● Cosa fare: Trascrivi fedelmente il tratto del brano sulla scarcerazione di Jafar Panahi che va da "Il regista Jafar" fino a "il 16 settembre.".

● Brano:
***

Il regista Jafar Panahi è stato scarcerato 48 ore dopo aver annunciato lo sciopero della fame dal carcere di Evin, in Iran, dove era rinchiuso dal luglio scorso. Di conseguenza, non si può collegare direttamente la sua detenzione alla guerra civile nata dalla morte della giovane Mahsa Amini, avvenuta il 16 settembre.

Panahi era stato tenuto dietro le sbarre nonostante la Corte Suprema dell’Iran avesse dichiarato nulla la sua condanna. Il suo legale, pur sollevato dal lieto fine, accusa duramente il governo di aver ostacolato per oltre tre mesi il rilascio del regista. La notizia della scarcerazione è stata inoltre confermata dalla moglie di Panahi.

Iran, le ragioni della condanna del regista Jafar Panahi

Jafar Panahi, il più importante regista d’Iran, è ufficialmente libero dopo un periodo in carcere durato sette mesi. L’uomo si trovava detenuto nel carcere di Evin, tristemente noto per essere diventato nel tempo il luogo di segregazione dei dissidenti anti governativi, tuttavia la sua prigionia è antecedente alle proteste che hanno portato il Paese in copertina, suo malgrado.

Mi rifiuterò di mangiare e bere qualsiasi cibo e medicina fino al momento del mio rilascio. Rimarrò in questo stato finché forse il mio corpo senza vita non sarà liberato dalla prigione

Estratto della lettera di Jafar Panahi sullo sciopero della fame

Il produttore aveva iniziato lo sciopero della fame da due giorni, per protestare contro l’atteggiamento del governo che si rifiutava di eseguire la sentenza della Corte penale di Teheran, a lui favorevole. Alla base del suo arresto la manifestazione a sostegno dei colleghi registi Mohammad Rasoulof e Mostafa Al-Ahma, accusati di aver diffuso false informazioni sul Paese all’estero. Così facendo, il regime decise di riattivare una condanna a sei anni in sospeso dal 2010, in cui Panahi fu arrestato per la partecipazione attiva alla Rivoluzione Verde, legata agli scandali sulle elezioni presidenziali di quell’anno. Eppure, la Corte Suprema ha comunicato la caduta in prescrizione del reato, disponendo il rilascio immediato.

La narrazione epistolare conferma le torture mediatiche del regime governativo, che avrebbe accampato ogni scusa pur di prolungare il momento della scarcerazione. Un’ennesima violazione dei diritti umani che unisce ancor di più la solidarietà internazionale nei confronti del combattivo popolo iraniano.

***

● Voci tratte da una fonte di dati:
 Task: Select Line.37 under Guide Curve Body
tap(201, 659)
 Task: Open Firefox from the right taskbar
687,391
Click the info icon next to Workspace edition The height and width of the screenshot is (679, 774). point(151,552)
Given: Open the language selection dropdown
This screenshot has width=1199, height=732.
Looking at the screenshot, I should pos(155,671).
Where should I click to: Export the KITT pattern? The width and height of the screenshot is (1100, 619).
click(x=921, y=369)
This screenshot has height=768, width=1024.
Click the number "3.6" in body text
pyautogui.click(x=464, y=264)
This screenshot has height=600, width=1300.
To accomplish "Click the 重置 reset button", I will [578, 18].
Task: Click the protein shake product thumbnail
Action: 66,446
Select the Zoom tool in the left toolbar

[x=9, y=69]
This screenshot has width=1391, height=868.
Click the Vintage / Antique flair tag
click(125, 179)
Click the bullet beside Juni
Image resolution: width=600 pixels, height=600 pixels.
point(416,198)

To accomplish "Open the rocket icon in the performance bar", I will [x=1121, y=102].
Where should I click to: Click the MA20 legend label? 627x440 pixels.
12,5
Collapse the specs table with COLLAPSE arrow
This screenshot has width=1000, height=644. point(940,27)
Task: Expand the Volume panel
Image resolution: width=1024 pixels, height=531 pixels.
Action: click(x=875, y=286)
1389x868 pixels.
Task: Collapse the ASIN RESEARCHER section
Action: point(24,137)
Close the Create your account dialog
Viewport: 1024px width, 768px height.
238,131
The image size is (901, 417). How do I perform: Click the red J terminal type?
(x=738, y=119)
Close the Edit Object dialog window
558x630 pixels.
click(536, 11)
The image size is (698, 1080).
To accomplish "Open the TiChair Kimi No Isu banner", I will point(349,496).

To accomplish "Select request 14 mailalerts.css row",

***

● Compito svolto:
Il regista Jafar Panahi è stato scarcerato 48 ore dopo aver annunciato lo sciopero della fame dal carcere di Evin, in Iran, dove era rinchiuso dal luglio scorso. Di conseguenza, non si può collegare direttamente la sua detenzione alla guerra civile nata dalla morte della giovane Mahsa Amini, avvenuta il 16 settembre.